Mixing clients with different styles of maladaptive coping helps with focusing more on the underlying issues. Clients tend to identify themselves based on their maladaptive coping skills rather than who they really are which is not helpful in the long-term recovery.
It is not useful to relate with maladaptive coping skills in treatment center as it can lead to “war storying” and talking about the “good old using days” or who has done the most dangerous self-abusive behaviors, which can be triggering and too powerful for the client. “War storying” doesn’t help the recovering brain, on the contrary, it causes relapses and makes healing slower.
Clients tend to feel comfortable quicker and easier at first when therapeutic community has others who have struggled with the same maladaptive coping skills, but as they learn to trust and understand that the group is non-shaming and pro-recovery for all, there is no difference whether your maladaptive coping skill is using heroin or suicidal ideation. The experience from true dual-diagnosis groups suggests that mixing clients is the best practise when focusing on the underlying issues.

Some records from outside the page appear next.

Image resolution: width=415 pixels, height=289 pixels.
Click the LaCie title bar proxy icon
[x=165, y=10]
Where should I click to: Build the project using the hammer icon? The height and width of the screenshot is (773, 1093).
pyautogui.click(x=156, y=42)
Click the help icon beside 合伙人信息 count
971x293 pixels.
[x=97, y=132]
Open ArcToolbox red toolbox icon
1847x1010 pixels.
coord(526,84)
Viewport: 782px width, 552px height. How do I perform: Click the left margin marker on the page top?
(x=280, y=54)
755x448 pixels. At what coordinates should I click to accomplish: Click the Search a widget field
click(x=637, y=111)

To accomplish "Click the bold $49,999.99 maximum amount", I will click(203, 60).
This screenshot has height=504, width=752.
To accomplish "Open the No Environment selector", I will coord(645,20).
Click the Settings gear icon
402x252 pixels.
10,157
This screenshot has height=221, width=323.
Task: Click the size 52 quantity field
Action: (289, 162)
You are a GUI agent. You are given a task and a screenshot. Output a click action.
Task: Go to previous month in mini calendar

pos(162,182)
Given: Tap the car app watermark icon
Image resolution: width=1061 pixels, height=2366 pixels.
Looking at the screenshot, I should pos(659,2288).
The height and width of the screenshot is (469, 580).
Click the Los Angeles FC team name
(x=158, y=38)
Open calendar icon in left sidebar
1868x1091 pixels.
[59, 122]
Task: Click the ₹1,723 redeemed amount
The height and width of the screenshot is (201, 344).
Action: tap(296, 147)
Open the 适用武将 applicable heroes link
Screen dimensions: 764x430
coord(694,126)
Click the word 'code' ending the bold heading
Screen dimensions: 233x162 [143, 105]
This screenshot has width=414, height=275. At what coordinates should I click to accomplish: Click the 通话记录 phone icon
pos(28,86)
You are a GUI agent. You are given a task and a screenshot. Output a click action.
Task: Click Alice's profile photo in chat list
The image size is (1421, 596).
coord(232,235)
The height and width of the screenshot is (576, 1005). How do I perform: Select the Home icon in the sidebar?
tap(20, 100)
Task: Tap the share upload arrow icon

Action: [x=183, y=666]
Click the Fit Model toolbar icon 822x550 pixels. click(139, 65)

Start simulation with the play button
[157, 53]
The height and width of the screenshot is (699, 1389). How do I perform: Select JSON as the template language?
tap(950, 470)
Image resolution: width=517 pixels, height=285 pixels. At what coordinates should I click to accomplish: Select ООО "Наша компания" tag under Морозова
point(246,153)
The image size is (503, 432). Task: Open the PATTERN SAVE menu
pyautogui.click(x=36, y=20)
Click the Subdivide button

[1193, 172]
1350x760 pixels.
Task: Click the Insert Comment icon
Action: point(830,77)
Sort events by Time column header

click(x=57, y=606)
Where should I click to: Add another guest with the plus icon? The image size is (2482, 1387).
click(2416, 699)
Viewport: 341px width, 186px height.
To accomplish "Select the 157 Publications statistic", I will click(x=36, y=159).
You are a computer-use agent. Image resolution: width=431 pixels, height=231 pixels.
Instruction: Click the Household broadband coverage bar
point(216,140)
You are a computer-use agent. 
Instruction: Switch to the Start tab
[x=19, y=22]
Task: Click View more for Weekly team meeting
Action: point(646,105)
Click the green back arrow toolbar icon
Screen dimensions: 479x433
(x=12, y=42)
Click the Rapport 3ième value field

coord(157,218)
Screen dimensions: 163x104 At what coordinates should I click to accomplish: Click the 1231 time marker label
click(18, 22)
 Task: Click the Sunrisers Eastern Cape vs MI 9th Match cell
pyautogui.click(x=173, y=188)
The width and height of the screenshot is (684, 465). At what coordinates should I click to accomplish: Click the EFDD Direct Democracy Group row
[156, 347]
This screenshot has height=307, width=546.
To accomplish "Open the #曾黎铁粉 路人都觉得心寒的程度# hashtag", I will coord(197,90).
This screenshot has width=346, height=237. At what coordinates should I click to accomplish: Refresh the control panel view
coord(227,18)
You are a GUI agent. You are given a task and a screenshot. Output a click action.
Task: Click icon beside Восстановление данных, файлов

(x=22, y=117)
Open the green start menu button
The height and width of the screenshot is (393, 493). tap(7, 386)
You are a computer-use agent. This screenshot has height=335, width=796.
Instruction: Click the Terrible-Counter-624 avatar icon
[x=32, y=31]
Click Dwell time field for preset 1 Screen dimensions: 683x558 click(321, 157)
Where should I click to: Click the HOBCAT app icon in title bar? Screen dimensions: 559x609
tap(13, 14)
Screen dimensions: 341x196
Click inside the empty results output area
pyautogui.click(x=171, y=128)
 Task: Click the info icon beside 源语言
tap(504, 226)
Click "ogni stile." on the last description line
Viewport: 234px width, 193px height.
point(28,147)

Substance Abuse and Mental Health
Mixing clients with primary substance abuse diagnoses and mental health diagnoses help clients understand that they need to work on their underlying issues and they have to learn new healthy coping skills. Mixing mental health and substance abuse clients seems to help clients learn to relate with different kinds of people and increase overall empathy and understanding for all people.
Recovery is not inclusive for one type of recovering person, but for all who are changing their lives for better and healing from their past. Clients in the residential treatment centers need to focus on all aspects of their health, changing maladaptive coping and learning new skills.
Whether the client is suffering from addictions, mental health issues, trauma or behavioral problems – the issues are in the brain. A residential treatment center for substance abuse, addictions, trauma and mental health is really a center for brain health. The treatments and activities are geared towards changing the brain and teaching the client how to care for it.
There is nothing scary or magical about treating the brain. The brain is a vital organ that sometimes doesn’t function correctly and due to life experiences, behaviors, substances or environmental issues, it has wired itself in a way that is not adaptive for the person or the current environment anymore.
Treating mental health and substance abuse clients together is possible and needed due to the similarities in the underlying issues. When mental health and substance using clients are mixed, they are more focused on working on their underlying issues and less likely to identify themselves due to their acting out behaviors. The majority of substance abuse clients have mental health diagnoses and trauma anyway.
When the focus is on recovery, it doesn’t really matter how the underlying issues manifested themselves or how the client was trying to cope with it. What matters is treating the brain and the underlying issues, learning new coping skills and getting healthy.